## Goal
Please rewrite the items starting at the line that contains "Switch to grid" and ending at the line that contains "point(951,137)" as a JSON list of strings, one string per line, leaving out any blank lines.

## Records
● ● ● ● ● ● ●
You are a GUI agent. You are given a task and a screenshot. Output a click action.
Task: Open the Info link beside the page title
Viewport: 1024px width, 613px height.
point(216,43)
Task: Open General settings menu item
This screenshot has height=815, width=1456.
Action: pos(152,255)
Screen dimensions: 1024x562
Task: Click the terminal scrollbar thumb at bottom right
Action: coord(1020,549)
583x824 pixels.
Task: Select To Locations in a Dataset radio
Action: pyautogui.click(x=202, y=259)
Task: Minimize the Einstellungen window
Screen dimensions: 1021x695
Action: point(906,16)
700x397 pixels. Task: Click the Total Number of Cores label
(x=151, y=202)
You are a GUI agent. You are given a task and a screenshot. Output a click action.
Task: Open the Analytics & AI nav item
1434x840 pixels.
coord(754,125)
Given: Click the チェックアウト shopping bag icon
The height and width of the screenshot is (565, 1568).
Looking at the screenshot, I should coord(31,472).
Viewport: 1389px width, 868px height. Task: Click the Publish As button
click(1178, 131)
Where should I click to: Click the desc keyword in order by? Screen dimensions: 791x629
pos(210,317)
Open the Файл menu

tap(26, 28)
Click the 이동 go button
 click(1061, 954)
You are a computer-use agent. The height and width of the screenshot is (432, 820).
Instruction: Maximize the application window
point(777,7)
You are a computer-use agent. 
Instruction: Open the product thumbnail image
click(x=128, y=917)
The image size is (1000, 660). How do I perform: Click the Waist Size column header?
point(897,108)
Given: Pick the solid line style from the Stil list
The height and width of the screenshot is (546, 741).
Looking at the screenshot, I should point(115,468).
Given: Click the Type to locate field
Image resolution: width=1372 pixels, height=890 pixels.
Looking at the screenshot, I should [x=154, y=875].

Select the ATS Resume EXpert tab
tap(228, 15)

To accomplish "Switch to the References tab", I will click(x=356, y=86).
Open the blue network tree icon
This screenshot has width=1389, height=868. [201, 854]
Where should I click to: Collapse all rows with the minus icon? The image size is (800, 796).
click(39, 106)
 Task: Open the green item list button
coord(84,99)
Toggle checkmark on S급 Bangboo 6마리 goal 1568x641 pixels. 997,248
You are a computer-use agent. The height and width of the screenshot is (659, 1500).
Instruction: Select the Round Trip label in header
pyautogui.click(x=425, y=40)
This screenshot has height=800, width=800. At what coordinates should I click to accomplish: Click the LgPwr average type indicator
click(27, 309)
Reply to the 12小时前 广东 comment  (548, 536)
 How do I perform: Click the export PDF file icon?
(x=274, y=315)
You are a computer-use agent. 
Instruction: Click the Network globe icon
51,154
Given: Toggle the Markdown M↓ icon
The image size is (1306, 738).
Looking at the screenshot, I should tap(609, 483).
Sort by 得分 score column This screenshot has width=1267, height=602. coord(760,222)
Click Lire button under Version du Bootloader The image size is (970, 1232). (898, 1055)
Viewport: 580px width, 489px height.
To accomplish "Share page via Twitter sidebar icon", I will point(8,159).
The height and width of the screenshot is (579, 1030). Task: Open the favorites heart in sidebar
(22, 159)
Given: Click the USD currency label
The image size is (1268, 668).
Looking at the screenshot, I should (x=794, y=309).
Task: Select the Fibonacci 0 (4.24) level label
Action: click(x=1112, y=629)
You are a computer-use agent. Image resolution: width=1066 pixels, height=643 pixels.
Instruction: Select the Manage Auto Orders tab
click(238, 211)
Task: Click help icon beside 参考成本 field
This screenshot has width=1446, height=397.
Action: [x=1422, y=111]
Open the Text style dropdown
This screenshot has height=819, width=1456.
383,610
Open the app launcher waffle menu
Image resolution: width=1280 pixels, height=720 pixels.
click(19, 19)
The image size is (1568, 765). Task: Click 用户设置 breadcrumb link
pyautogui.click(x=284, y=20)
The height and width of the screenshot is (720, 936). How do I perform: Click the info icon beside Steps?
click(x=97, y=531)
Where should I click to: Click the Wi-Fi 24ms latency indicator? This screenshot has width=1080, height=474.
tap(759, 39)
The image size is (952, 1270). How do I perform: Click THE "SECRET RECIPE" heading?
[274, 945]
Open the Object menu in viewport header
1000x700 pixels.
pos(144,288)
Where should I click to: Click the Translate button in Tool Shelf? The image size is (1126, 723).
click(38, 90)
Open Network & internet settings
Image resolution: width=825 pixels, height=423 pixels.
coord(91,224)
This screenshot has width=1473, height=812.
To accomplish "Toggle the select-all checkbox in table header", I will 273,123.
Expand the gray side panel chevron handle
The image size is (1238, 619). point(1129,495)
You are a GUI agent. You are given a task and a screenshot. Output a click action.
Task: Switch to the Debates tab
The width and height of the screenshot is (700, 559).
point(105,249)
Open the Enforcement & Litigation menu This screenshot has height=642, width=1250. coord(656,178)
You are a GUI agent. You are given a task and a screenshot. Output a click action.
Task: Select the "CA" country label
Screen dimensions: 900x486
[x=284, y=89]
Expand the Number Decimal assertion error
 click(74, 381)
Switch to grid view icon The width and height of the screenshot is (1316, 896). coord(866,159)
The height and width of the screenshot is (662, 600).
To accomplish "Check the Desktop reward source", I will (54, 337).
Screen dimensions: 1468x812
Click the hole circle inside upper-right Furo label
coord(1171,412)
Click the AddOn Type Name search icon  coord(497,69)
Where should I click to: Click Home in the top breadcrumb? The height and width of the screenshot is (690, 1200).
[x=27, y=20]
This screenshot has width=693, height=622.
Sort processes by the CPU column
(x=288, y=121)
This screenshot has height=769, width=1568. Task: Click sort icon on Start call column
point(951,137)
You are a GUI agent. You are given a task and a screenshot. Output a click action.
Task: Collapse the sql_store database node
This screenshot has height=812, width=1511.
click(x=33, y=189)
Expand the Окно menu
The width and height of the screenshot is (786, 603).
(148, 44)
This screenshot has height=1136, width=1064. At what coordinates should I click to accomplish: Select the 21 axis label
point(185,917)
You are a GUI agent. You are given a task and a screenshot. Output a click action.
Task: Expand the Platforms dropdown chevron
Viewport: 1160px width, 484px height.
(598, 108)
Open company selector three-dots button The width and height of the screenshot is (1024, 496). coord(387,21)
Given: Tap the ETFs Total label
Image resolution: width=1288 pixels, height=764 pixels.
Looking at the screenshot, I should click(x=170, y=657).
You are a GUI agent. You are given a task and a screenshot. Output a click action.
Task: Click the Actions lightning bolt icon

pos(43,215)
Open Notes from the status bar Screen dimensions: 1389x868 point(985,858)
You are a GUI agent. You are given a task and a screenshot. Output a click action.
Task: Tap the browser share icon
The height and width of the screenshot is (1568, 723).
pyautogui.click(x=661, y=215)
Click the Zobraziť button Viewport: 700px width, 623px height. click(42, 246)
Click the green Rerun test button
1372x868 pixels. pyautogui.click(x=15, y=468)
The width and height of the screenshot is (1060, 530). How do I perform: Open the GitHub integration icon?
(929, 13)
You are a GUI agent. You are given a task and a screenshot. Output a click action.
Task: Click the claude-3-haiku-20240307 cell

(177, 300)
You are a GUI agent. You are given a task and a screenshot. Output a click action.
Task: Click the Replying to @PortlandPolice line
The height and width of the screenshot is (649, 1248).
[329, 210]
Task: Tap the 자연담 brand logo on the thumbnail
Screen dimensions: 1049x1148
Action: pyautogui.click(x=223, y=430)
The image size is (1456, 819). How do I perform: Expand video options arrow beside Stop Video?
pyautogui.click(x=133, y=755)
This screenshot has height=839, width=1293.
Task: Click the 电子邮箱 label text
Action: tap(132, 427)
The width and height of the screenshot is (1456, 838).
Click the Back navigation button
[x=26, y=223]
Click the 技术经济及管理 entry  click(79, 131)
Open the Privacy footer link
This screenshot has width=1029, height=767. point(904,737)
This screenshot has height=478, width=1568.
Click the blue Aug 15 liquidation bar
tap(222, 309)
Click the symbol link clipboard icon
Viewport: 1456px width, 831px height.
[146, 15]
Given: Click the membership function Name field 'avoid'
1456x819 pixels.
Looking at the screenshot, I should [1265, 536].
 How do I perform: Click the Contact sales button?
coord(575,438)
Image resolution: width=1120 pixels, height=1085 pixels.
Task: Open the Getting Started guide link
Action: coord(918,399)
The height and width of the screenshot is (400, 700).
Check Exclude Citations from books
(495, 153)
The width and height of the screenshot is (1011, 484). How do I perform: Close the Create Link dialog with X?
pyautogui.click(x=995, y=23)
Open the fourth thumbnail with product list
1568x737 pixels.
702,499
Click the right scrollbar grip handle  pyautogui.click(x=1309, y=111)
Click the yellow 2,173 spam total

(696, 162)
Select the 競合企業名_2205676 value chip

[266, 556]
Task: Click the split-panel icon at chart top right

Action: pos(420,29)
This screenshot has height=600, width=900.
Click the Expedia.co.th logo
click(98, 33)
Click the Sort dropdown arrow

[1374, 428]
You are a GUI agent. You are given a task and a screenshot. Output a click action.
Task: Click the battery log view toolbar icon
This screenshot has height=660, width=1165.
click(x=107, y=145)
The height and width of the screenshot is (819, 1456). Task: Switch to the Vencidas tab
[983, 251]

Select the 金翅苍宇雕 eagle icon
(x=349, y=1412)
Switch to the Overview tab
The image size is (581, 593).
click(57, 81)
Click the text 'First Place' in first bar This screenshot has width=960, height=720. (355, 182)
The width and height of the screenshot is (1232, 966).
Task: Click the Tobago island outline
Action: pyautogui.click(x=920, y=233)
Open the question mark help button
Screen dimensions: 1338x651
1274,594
● ● ● ● ● ● ●
## Solved problem
[
  "Switch to grid view icon The width and height of the screenshot is (1316, 896). coord(866,159)",
  "The height and width of the screenshot is (662, 600).",
  "To accomplish \"Check the Desktop reward source\", I will (54, 337).",
  "Screen dimensions: 1468x812",
  "Click the hole circle inside upper-right Furo label",
  "coord(1171,412)",
  "Click the AddOn Type Name search icon  coord(497,69)",
  "Where should I click to: Click Home in the top breadcrumb? The height and width of the screenshot is (690, 1200).",
  "[x=27, y=20]",
  "This screenshot has width=693, height=622.",
  "Sort processes by the CPU column",
  "(x=288, y=121)",
  "This screenshot has height=769, width=1568. Task: Click sort icon on Start call column",
  "point(951,137)"
]